Media: Why The Hoover Report On Media Fell Flat
It's not hard to get education reporters to write about things -- just tell them that their competition is thinking about writing about it, offer them an exclusive of some kind, or catch them when they haven't written and are starting to feel guilty. Your report doesn't have to be solid. Your proposal doesn't have to be viable. You don't even have to be addressing an obvious need. Say something funny or outrageous.
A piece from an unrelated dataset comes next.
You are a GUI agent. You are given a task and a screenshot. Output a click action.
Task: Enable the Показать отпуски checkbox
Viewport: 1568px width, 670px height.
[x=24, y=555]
But sometimes it doesn't work, and the recent Hoover Institution report on Media Hits and Misses in 2012 Education Coverage is a good example of the occasional miss. The Hoover report found that journalists working for 43 outlets were doing a good job covering things like charrters, unions, SPED, pre-K, and NCLB, but a bad job on teacher pensions, Common Core, international comparisons, online learning, and Louisiana.
I didn't see any pickups from the mainstream media, or the trades. I didn't even see any blog posts, which is an even lower standard. Why not? There were obvious holes in the outlets that Hoover included -- the PBS NewsHour, for example. There were questions about just how deep the "content" analysis went beyond superficial headline counts. Last but perhaps most important, there wasn't any real measure by which to agree or disagree about whether the issues covered were important or not to warrant more coverage. The standard used -- " important enough to deserve more extensive coverage than they received" according to a group of experts -- was so obviously subjective it was hard to take seriously, even without the ideological bent of the group assembled.


My favorite part of this post is the Lexis-Nexis, etc. analysis that shows data about just how wrong the Hoover team was.
Posted by: Matthew | December 21, 2012 at 15:44 PM
Thanks for sharing this. Had not heard about it (and I write a column that appears weekly in newspapers reaching up to 650,000 families.